Wednesday, September 22, 2010


I wrote this yesterday for Leah Petersen's five minute fiction challenge.

I did not win, I was not even a finalist. But I liked what I came up with...

I first spotted her at the blood pressure machine, left arm cuffed. She wore sweatpants and a tank top. Her hair was unkempt at best. I shouldn’t have given her a second glance.

But there was something about her. Though I couldn’t even see her eyes, I couldn’t peel mine away. Maybe it was her skin, so smooth, pale, just the suggestion of freckles on the shoulders. I guess I’ll never know.
I stood, frozen, the cart still empty in front of me. I’d been heading for the pharmacy aisle with the intention of also making a quick trip through produce, but I couldn’t move. I listened, entranced, as the machine click click clicked, the cuff slowly releasing its grasp on her arm.
Finally, it relaxed, the reading done, and she withdrew her arm, satisfied, I think, with the result. She spotted me immediately and gave a sort of hesitant half-smile. Her face was extraordinary. Porcelain, the disheveled red hair serving to highlight her delicate features.
“It’s all yours,” she said.
Puzzled, I simply blinked a couple of times, then, broken from my reverie, realized what she meant.
“Oh, right,” I said. “Thanks.”
I had no desire to take my blood pressure – I’d fought hypertension for years and frankly feared the results – but my guilt at being caught staring got the best of me, and I took my seat in the machine.
She didn’t give me a second glance as she walked toward the front of the store. The cuff was already squeezing my arm, sending tingles into my forearm.
I cursed, disturbed with my utter inability to initiate even the most rudimentary conversation with her.
I pushed the button to interrupt the reading, pulled out my arm and, heart racing, rushed to the front door.


Cat Russell said...

What? No donuts?

I can see why you liked this, and the ambiguity at the end was a nice touch.

Mike Robertson said...

Durn, I wanted to know what his blood pressure was. Kinda perverse, I know, but that's how I roll.
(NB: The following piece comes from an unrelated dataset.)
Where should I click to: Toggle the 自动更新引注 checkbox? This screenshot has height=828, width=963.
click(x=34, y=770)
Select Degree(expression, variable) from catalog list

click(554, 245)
Was he trying to catch her? Or did he have to pee?

Anonymous said...

Did he rush after her or run away in embarrassment? I like the ambiguity.

~Tim said...

Nice little slice of life.

Hah! My word verification is shesthes. She's the s#!@ is just what I was thinking.

Rebecca Emin said...

I hope he caught up with her! I enjoyed that. (Sorry for being SO late!)